Paradebeispiel dafür ist das "editorial board" der New York Times, die schon lange auf Anti-Trump- und Anti-Russland-Kurs ist. Vorgeworfen wird Trump, dass nicht bereit sei, etwas gegen die angeblichen russischen Angriffe auf das "Wahlsystem" zu machen, was immer auch näher damit gemeint ist: "Russia Attacks America’s Election System. Trump Shrugs. Suggeriert wird damit, dass "Russland", wer immer das sein soll, das "amerikanische Wahlsystem" angreift. Als Beleg werden die Angriffe im Wahlkampf 2016 erwähnt und Äußerungen von demokratischen Politikern wie die zur Wiederwahl anstehende Senatorin Claire McCaskill, der Computernetzwerke "von den Russen" durch Phishing-Versuche vergeblich angegriffen wurden. Ob Angriffe der richtige Begriff ist, scheint überdies fragwürdig, denn es werden etwa durch Emails Menschen dazu verführt, Passwörter weiterzugeben.
Dazu wird darauf verwiesen, dass Facebook einige Accounts gesperrt hat, die versucht haben sollen, die Wahlen zu beeinflussen. Dabei ist allerdings noch keineswegs klar, ob das vom Ausland gesteuerte Aktionen waren oder von interessierten Parteien aus dem Inland. Das "editorial board" kommentiert: "Aber es ist kein Geheimnis, warum Russland und andere böse Akteure davon ausgehen, dass sie mit solchen Eingriffen davonkommen."
Das hat schon mit Fake News und schlechter Rhetorik zu tun.

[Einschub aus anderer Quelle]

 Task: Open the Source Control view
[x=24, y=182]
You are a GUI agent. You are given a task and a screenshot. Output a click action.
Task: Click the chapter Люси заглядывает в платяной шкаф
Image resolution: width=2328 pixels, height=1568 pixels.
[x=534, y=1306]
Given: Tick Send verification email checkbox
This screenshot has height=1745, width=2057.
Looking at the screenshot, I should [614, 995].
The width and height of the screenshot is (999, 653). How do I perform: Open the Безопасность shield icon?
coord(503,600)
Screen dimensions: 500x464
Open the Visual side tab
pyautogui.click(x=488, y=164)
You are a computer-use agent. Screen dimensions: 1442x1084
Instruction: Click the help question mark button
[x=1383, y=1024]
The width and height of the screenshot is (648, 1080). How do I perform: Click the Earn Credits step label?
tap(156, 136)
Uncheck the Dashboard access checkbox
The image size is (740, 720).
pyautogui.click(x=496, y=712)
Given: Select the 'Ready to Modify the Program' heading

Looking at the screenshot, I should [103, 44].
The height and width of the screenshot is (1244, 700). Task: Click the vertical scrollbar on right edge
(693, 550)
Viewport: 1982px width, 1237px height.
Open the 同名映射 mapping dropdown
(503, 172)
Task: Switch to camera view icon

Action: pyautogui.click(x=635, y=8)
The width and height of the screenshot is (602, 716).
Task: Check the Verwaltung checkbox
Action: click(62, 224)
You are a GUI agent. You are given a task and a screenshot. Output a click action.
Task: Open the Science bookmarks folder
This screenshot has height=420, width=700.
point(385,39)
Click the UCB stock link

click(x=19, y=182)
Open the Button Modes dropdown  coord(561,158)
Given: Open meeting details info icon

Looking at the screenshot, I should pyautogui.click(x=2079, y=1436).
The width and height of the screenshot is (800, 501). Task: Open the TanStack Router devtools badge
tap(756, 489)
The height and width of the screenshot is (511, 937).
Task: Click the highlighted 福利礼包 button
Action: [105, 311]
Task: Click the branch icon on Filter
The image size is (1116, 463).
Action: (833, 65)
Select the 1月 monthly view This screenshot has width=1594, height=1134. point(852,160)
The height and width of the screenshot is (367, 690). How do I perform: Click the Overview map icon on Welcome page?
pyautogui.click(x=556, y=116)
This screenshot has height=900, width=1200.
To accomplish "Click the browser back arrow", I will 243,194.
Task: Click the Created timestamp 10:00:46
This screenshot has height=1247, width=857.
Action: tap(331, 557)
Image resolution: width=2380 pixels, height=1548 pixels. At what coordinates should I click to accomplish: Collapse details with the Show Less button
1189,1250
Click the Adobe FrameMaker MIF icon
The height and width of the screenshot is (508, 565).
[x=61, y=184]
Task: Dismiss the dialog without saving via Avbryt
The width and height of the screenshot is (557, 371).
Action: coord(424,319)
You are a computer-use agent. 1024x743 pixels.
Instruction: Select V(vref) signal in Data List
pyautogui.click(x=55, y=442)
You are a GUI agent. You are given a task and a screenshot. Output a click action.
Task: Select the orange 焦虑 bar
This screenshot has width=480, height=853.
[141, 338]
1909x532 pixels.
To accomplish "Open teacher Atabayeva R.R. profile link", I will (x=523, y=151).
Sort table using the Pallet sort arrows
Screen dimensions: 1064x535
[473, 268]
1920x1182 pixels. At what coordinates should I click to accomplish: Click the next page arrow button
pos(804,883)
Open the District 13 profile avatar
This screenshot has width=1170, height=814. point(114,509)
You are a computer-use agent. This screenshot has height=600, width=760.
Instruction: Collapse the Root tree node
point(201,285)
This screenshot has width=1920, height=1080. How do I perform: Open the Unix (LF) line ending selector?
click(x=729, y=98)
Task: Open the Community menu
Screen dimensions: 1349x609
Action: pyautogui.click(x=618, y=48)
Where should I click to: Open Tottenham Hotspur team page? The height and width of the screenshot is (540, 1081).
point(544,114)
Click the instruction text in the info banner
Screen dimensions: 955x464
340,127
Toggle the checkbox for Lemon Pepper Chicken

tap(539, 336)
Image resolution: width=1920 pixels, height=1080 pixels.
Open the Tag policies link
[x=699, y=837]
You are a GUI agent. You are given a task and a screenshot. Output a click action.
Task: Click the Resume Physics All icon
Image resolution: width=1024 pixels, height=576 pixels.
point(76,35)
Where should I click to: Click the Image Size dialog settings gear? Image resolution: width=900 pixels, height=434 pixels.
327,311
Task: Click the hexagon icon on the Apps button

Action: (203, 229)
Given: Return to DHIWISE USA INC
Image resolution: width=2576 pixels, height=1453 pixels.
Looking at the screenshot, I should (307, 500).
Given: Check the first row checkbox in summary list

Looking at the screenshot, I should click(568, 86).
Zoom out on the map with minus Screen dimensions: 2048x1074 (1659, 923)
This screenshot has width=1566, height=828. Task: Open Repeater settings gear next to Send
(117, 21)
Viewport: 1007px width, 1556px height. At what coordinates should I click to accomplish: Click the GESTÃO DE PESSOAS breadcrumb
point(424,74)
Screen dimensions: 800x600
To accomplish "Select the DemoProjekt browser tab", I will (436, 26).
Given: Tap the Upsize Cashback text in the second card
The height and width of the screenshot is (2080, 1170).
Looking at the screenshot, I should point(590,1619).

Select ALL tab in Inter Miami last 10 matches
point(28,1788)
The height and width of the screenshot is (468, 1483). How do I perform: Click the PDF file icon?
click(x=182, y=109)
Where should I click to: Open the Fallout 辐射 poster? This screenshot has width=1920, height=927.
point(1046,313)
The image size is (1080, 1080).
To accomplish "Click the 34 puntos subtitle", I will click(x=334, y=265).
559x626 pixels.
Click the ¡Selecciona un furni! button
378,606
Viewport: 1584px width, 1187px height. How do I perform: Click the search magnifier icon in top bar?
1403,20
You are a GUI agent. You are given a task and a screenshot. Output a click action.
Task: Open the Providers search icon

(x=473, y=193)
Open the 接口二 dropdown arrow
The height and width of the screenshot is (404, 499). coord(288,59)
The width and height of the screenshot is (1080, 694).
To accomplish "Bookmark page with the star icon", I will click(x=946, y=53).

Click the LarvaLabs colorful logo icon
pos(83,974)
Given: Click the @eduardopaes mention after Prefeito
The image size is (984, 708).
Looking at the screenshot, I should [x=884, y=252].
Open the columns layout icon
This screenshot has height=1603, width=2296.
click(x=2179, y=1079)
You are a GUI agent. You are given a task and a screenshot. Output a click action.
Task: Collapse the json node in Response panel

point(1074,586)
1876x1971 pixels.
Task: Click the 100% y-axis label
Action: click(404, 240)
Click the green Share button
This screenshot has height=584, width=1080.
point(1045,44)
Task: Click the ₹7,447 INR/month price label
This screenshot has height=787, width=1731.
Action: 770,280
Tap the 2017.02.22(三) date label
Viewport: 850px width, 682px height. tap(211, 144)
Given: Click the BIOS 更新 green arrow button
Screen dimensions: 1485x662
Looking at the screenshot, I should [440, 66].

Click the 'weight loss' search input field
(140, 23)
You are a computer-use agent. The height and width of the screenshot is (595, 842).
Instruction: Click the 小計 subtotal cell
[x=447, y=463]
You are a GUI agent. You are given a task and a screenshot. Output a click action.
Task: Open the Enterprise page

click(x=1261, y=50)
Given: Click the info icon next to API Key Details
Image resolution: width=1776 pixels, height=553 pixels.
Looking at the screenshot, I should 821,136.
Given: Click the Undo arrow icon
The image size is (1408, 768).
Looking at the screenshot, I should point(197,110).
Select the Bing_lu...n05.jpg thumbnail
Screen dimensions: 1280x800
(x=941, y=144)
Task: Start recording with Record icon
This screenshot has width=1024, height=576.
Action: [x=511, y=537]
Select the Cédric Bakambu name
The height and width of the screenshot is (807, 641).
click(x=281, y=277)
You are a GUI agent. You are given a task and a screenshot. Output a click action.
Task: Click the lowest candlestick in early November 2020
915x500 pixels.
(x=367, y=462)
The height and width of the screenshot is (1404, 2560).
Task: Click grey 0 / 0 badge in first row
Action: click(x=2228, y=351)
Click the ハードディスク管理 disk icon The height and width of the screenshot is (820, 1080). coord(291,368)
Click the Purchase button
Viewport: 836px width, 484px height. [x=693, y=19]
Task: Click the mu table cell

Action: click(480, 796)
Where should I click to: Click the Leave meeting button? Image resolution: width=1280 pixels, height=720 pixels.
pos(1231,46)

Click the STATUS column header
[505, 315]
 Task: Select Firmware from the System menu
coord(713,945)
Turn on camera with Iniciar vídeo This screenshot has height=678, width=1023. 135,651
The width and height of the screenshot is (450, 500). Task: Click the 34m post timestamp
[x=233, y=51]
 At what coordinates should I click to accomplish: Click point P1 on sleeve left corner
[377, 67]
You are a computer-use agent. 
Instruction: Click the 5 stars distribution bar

Trotz wiederholter Warnungen von den US-Geheimdiensten gebe es keinen koordinierten Plan des Weißen Hauses, mit diesem Sicherheitsproblem umzugehen. Trump mache nicht einmal "den von den Geheimdiensten als bösesten der bösen Akteure identifizierten Putin" verantwortlich: "Ganz das Gegenteil: Wenn es um die Cyberangriffe auf die amerikanische Demokratie geht, ist die Botschaft von diesem Präsidenten bestimmt von Verwirrung, Doppeldeutigkeit und Schwäche".
Das größte Problem, diese russische Bedrohung zu bekämpfen, so die New York Times, ist gar nicht Russland, sondern Donald Trump. Der hatte zwar vor einigen Tagen des Nationalen Sicherheitsrat zu einem Treffen zusammengerufen, um eben über den Schutz der Wahlen zu sprechen. Der Präsident habe klar gemacht, so heißt es in einer Mitteilung, dass man das Einwirken aus dem Ausland nicht dulden werde und die Bundesstaaten und Gemeinden in Hinblick auf Cybersicherheit unterstützen werde. Das bleibt vage, scheint aber in etwa das zu sein, was auch Barack Obama vor der Wahl ankündigte. Manche Bundesstaaten wiesen die angebotene Hilfe aus Washington zurück, weil sie Manipulation befürchteten (USA: Misstrauen in die Wahlcomputer und in die Technik). Und ganz allgemein ist das Vertrauen der Amerikaner in ihr Wahlsystem auch ohne mögliche russische Eingriffe nicht sonderlich groß (Viele Amerikaner misstrauen dem Wahlsystem - und dem ganzen politischen System).
Offenbar sind Trump und die "russische Bedrohung" austauschbar. Das kann nur funktionieren, wenn Trump tatsächlich aufgrund von Beeinflussungsoperationen anstatt Clinton zum Präsidenten gewählt wurde. Ähnlich war dies übrigens, als George W. Bush wahrscheinlich gar nicht die Wahl gegenüber Al Gore gewonnen hätte, aber die Diskussion darüber stillgehalten wurde, weil herrschende Kreise in Politik und Medien den amtierenden Präsidenten nach dem 9/11-Anschlägen nicht beschädigen wollten (George W. Bush ist rechtlich, aber wahrscheinlich nicht faktisch der von der Mehrheit gewählte US-Präsident).